Many of the projects I was able to use in my work, which made the program efficient. In the crossplatform storytelling class, for instance, I did a multimedia project on the Cowboys still being America’s Team, which appeared online for the Fort Worth Star-Telegram and as a Sunday centerpiece. In the women in media class, I did a history of women’s athletics at Texas A&M. I sold it as a freelance piece to the school, and it appeared in the alumni magazine.

[MastersinCommunications.com] What were the major pros and cons of pursuing your master’s degree online? What challenges did you encounter throughout your completion of the online MMC program, and how did you address them? On the flip side, what did you enjoy most about completing the degree online?

[Charean Williams] The only drawback of an online program is not having face-to-face interaction with other students and the professor, but I can’t say I often missed that. Some professors do a short, weekly video, and I took one class that required each student to produce a Voicethread PowerPoint presentation, which is audio to go over the PowerPoint.
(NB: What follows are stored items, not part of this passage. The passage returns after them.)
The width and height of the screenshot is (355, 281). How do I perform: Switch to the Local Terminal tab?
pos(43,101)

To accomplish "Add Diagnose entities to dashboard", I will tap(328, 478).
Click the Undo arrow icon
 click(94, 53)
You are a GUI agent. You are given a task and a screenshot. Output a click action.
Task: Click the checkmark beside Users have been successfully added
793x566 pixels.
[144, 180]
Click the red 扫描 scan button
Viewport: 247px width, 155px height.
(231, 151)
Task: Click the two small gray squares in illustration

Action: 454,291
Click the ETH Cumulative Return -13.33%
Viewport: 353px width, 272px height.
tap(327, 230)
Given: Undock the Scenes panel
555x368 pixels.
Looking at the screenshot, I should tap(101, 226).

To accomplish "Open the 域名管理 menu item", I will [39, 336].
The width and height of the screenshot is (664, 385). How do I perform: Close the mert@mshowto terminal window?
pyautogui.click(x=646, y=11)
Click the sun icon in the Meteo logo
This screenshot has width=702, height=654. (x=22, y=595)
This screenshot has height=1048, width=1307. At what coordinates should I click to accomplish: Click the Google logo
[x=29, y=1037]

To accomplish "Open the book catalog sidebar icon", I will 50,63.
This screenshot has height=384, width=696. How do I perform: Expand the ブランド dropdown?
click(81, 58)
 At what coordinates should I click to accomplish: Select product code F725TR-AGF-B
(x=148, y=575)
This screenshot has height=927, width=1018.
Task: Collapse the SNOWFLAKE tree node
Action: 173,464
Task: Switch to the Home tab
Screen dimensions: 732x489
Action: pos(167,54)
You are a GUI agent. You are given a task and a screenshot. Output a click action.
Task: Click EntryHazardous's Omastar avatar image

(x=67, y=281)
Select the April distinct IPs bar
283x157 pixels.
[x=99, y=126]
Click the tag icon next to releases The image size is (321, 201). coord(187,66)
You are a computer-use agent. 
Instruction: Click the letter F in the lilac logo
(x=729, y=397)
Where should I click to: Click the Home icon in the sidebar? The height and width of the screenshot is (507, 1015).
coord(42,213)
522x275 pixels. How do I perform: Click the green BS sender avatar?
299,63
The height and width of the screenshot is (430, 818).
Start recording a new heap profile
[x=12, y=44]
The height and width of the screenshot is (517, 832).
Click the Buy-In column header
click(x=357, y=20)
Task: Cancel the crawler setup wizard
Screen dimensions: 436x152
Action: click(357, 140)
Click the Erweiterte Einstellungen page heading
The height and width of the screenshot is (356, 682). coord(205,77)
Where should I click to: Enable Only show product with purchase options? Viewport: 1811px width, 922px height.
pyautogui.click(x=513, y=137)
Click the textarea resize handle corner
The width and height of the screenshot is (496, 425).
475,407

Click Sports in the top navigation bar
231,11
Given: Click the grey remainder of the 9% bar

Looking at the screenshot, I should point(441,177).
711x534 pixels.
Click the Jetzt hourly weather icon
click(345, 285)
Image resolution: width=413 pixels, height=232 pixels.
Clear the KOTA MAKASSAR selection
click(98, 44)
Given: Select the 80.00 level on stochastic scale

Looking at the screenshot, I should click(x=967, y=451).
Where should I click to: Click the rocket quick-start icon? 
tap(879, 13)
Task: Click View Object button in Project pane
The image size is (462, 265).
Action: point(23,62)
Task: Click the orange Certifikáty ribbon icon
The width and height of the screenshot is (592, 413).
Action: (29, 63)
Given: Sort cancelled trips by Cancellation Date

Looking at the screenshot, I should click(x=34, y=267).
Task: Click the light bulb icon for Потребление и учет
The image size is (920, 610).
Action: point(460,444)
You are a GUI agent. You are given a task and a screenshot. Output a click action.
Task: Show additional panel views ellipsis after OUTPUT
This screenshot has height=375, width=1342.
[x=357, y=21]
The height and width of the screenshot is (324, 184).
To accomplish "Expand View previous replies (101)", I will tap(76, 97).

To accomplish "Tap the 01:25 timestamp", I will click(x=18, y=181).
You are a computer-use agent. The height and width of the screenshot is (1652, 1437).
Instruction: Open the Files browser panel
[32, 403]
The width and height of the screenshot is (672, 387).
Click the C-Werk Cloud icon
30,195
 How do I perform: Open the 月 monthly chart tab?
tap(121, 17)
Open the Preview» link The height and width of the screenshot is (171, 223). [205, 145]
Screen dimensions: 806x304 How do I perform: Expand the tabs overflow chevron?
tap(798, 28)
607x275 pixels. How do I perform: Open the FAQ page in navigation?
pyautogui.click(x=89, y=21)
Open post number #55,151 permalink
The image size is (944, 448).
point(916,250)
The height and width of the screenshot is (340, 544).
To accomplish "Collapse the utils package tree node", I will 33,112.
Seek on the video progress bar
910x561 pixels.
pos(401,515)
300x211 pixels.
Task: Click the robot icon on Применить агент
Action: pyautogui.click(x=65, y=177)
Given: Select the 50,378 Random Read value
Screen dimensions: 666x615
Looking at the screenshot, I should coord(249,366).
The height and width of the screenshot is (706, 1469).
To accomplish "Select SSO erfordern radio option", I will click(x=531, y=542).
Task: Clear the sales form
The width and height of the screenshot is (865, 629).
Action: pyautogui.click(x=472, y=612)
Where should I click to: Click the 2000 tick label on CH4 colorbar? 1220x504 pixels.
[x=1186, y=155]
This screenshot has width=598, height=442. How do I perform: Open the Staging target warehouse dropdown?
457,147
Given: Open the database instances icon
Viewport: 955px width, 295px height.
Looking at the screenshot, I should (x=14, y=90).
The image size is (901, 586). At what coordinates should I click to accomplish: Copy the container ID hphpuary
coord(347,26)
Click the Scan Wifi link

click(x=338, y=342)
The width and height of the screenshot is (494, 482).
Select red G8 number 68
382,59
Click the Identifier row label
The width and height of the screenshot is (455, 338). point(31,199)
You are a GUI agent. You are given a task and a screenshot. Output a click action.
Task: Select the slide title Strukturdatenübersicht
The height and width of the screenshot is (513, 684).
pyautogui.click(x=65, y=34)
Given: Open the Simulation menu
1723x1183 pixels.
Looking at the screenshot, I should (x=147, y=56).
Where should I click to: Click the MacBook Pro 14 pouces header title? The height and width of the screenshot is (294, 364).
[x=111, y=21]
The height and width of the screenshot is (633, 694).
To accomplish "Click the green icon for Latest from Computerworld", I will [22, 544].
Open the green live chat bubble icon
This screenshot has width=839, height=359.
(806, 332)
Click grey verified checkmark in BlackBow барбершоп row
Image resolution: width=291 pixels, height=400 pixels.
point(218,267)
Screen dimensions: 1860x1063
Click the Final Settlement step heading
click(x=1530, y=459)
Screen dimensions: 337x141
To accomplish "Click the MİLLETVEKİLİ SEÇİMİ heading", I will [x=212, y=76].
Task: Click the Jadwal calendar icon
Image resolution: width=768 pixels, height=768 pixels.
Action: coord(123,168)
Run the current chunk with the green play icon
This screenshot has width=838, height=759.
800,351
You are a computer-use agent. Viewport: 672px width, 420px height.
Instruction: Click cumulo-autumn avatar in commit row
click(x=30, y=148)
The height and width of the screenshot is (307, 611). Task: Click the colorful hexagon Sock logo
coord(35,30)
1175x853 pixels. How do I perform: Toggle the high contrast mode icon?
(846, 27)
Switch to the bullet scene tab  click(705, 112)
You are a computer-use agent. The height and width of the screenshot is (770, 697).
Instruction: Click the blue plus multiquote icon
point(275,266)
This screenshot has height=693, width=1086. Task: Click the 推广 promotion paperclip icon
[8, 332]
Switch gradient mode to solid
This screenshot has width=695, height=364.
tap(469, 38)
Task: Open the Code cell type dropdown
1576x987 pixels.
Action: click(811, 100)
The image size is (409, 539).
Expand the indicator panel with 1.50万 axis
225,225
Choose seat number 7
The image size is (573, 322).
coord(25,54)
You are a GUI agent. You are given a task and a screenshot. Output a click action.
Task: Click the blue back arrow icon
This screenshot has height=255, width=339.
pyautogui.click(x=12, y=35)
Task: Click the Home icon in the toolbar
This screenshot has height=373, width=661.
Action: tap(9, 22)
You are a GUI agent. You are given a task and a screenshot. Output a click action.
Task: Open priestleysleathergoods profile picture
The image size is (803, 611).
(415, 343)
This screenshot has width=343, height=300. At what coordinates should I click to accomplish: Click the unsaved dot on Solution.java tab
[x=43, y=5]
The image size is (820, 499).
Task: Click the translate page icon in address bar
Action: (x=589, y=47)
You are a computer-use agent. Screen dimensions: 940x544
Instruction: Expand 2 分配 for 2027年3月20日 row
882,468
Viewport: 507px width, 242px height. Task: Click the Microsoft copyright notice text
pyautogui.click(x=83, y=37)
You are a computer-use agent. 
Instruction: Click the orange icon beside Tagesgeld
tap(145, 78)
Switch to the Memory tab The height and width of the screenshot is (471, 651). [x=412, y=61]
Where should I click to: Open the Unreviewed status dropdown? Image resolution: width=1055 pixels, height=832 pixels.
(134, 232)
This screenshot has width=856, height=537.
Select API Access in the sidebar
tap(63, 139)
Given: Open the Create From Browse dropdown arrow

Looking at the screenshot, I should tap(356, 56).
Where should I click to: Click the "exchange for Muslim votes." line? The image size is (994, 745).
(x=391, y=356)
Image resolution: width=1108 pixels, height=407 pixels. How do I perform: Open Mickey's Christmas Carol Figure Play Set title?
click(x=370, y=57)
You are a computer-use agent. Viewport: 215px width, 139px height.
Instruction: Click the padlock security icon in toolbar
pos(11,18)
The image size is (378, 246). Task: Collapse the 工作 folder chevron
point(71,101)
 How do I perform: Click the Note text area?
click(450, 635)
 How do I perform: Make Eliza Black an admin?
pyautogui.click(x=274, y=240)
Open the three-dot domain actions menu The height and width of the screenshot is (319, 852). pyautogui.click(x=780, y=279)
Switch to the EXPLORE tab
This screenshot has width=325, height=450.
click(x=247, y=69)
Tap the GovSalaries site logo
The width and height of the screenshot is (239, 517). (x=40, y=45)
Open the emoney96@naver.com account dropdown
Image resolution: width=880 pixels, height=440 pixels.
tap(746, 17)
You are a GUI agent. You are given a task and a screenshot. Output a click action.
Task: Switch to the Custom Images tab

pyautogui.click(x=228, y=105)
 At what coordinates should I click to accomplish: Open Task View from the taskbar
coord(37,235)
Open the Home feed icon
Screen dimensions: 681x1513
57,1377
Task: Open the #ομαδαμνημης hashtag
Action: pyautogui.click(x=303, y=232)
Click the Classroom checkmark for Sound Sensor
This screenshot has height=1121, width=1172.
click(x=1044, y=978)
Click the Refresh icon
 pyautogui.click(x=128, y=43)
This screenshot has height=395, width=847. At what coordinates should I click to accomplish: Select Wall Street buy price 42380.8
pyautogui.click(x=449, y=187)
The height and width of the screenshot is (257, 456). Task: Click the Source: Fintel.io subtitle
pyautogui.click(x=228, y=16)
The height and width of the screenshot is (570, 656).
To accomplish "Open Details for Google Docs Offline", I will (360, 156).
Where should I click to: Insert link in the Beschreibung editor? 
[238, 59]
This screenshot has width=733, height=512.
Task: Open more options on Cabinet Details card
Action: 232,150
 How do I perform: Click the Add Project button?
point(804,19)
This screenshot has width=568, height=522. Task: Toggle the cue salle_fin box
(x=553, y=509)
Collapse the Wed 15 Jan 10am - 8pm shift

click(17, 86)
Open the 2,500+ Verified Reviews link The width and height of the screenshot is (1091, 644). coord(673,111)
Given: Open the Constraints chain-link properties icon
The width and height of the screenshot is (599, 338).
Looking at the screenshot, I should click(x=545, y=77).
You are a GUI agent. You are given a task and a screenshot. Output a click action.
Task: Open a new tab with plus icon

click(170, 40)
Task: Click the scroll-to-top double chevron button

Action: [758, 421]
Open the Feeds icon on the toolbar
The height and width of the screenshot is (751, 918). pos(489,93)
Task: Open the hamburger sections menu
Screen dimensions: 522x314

Time management and a commitment to producing good work are the skills necessary to succeed. What you put into the program is what you are going to get out of it. I am certain I could have skirted by with minimum work, gotten all C’s and a degree, but it would not have been nearly as fulfilling or as beneficial. The biggest challenge is time. The time commitment for a class is anywhere from five to 10 hours a week. Working a full-time job or two or three, as was the case for me in the final year of the program, while trying to do school work during “free” time entails giving up all hobbies for most of two and a half years. It also cuts into vacation time and family time.

Walking across the stage, and then every day seeing the degree hanging on the wall, makes it all worthwhile.

[MastersinCommunications.com] What key takeaways, experiences, or connections from SDSU’s Master of Mass Communication program have you found to be the most helpful for you in your career path?

[Charean Williams] When I took media law more than 30 years ago, the internet didn’t exist. There was no social media, no cell phones. It was the dark ages. Thus, media law has changed as much as the media business itself. That class proved as beneficial as any I took in the program. But many of the other classes, particularly the crossplatform storytelling class, also caught me up on how to better utilize multimedia and social media for what I do. I now know how to shoot and edit video and do a VoiceThread PowerPoint presentation. Many of the classes, including the professional research methods, better developed my research skills, which are crucial in journalism.

I learned more about PR and marketing in the crossplatform campaigns class, which, with the way journalism is headed, could provide an option for a second career.

[MastersinCommunications.com] What advice would you give students just starting the online MMC program at South Dakota State University? More broadly, what advice would you give students who are either considering or starting a master’s in communication program, whether it be at SDSU or another university?

[Charean Williams] What’s your why? Write down why you want a master’s degree and put it somewhere you will see it every day. For me, a master’s provided an opportunity to go teach in college after the journalism reaper tapped me on the shoulder. I saw it as an “out.”

I thought I would finish the program before the numbers on the spreadsheet caught up to me at the newspaper, but alas, it didn’t happen. The Star-Telegram laid me off with five classes left on my schedule. I finished anyway. Although I have yet to use my master’s, I am sure I will one day.

Thank you, Ms. Williams, for your excellent insights on South Dakota State University’s online Master of Mass Communication program!